EXERCISE
Please quote the entries verbatim, from the line containing "Click the horizontal" through the last line of the entries, including both ends.
--- START OF MATERIAL TO PROCESS ---
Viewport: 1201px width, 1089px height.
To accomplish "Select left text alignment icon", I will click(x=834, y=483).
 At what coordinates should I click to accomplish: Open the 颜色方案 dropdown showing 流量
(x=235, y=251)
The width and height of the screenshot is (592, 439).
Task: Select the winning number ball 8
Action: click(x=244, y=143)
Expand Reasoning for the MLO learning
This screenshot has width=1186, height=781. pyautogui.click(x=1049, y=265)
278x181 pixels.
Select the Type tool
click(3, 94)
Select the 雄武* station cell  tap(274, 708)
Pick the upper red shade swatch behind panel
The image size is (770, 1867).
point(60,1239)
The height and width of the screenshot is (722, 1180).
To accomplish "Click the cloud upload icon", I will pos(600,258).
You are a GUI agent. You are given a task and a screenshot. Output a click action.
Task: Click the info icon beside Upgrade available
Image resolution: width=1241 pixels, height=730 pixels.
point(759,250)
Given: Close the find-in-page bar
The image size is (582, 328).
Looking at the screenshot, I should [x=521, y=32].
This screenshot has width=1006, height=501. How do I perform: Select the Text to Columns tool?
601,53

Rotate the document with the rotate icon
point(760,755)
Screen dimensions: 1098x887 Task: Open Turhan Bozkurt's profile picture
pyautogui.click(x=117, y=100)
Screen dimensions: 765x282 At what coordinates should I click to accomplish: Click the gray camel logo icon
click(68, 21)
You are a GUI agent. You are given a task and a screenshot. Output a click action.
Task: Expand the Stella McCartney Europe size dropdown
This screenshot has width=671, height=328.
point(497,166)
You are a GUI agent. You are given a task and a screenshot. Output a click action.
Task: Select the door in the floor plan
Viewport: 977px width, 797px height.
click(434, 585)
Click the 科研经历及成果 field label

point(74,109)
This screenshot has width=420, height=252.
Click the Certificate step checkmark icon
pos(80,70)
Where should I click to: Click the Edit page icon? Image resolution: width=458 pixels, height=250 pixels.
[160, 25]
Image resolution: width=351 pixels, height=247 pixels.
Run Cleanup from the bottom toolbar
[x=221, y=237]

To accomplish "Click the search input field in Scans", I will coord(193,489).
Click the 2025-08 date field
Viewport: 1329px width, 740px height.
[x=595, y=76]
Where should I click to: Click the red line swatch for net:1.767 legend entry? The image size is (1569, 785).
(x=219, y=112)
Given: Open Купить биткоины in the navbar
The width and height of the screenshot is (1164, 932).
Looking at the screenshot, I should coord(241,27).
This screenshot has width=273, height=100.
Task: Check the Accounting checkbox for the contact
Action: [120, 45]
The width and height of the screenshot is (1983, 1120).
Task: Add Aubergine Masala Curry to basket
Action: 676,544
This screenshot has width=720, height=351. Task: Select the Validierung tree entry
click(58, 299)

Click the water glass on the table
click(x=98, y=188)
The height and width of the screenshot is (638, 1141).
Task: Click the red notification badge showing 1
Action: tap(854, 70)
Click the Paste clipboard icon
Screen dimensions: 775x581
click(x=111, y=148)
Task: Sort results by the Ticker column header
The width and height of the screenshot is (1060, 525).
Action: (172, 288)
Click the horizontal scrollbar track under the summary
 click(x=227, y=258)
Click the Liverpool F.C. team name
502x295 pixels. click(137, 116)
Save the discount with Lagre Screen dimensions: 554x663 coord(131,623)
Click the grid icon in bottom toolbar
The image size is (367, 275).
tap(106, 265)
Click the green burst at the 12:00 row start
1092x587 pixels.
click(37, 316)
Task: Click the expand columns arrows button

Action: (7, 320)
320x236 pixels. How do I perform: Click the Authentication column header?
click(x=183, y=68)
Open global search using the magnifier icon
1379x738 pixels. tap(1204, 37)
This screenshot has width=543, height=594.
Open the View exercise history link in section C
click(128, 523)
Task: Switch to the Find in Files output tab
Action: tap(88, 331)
--- END OF MATERIAL TO PROCESS ---
SOLUTION TO THIS PROBLEM
Click the horizontal scrollbar track under the summary
 click(x=227, y=258)
Click the Liverpool F.C. team name
502x295 pixels. click(137, 116)
Save the discount with Lagre Screen dimensions: 554x663 coord(131,623)
Click the grid icon in bottom toolbar
The image size is (367, 275).
tap(106, 265)
Click the green burst at the 12:00 row start
1092x587 pixels.
click(37, 316)
Task: Click the expand columns arrows button

Action: (7, 320)
320x236 pixels. How do I perform: Click the Authentication column header?
click(x=183, y=68)
Open global search using the magnifier icon
1379x738 pixels. tap(1204, 37)
This screenshot has width=543, height=594.
Open the View exercise history link in section C
click(128, 523)
Task: Switch to the Find in Files output tab
Action: tap(88, 331)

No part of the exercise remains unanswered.